ABOUT THIS EXERCISE – From first line to last, the records below are to be duplicated exactly.

Collected data entries
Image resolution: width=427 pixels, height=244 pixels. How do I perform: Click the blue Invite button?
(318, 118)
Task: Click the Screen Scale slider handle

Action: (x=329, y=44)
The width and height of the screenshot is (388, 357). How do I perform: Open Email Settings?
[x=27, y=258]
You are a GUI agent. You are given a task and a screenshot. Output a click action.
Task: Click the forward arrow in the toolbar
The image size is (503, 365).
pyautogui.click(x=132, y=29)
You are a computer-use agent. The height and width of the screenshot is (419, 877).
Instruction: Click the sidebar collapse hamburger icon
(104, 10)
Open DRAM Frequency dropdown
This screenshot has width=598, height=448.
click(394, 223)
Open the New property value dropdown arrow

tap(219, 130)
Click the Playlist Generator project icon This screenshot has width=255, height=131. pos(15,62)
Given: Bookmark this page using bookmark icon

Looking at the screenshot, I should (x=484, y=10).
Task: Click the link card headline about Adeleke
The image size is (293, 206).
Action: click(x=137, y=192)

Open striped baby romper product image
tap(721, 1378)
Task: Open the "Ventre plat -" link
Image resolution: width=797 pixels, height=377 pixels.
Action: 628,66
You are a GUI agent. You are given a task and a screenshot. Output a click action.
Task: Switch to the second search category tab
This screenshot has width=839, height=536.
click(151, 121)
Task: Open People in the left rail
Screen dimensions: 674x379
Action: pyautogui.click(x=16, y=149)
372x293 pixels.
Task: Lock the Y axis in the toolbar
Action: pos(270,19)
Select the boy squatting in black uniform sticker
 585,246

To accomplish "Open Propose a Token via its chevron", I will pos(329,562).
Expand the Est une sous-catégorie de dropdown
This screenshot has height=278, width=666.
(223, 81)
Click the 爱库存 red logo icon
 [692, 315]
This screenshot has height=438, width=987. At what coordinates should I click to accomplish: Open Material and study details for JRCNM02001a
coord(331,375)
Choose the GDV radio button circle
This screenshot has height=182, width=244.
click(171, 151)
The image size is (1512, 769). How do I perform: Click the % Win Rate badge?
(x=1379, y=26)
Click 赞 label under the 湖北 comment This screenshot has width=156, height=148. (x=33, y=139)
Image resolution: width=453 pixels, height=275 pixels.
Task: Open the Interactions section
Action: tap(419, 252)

WRITTEN REPLY –
Image resolution: width=427 pixels, height=244 pixels. How do I perform: Click the blue Invite button?
(318, 118)
Task: Click the Screen Scale slider handle

Action: (x=329, y=44)
The width and height of the screenshot is (388, 357). How do I perform: Open Email Settings?
[x=27, y=258]
You are a GUI agent. You are given a task and a screenshot. Output a click action.
Task: Click the forward arrow in the toolbar
The image size is (503, 365).
pyautogui.click(x=132, y=29)
You are a computer-use agent. The height and width of the screenshot is (419, 877).
Instruction: Click the sidebar collapse hamburger icon
(104, 10)
Open DRAM Frequency dropdown
This screenshot has width=598, height=448.
click(394, 223)
Open the New property value dropdown arrow

tap(219, 130)
Click the Playlist Generator project icon This screenshot has width=255, height=131. pos(15,62)
Given: Bookmark this page using bookmark icon

Looking at the screenshot, I should (x=484, y=10).
Task: Click the link card headline about Adeleke
The image size is (293, 206).
Action: click(x=137, y=192)

Open striped baby romper product image
tap(721, 1378)
Task: Open the "Ventre plat -" link
Image resolution: width=797 pixels, height=377 pixels.
Action: 628,66
You are a GUI agent. You are given a task and a screenshot. Output a click action.
Task: Switch to the second search category tab
This screenshot has width=839, height=536.
click(151, 121)
Task: Open People in the left rail
Screen dimensions: 674x379
Action: pyautogui.click(x=16, y=149)
372x293 pixels.
Task: Lock the Y axis in the toolbar
Action: pos(270,19)
Select the boy squatting in black uniform sticker
 585,246

To accomplish "Open Propose a Token via its chevron", I will pos(329,562).
Expand the Est une sous-catégorie de dropdown
This screenshot has height=278, width=666.
(223, 81)
Click the 爱库存 red logo icon
 [692, 315]
This screenshot has height=438, width=987. At what coordinates should I click to accomplish: Open Material and study details for JRCNM02001a
coord(331,375)
Choose the GDV radio button circle
This screenshot has height=182, width=244.
click(171, 151)
The image size is (1512, 769). How do I perform: Click the % Win Rate badge?
(x=1379, y=26)
Click 赞 label under the 湖北 comment This screenshot has width=156, height=148. (x=33, y=139)
Image resolution: width=453 pixels, height=275 pixels.
Task: Open the Interactions section
Action: tap(419, 252)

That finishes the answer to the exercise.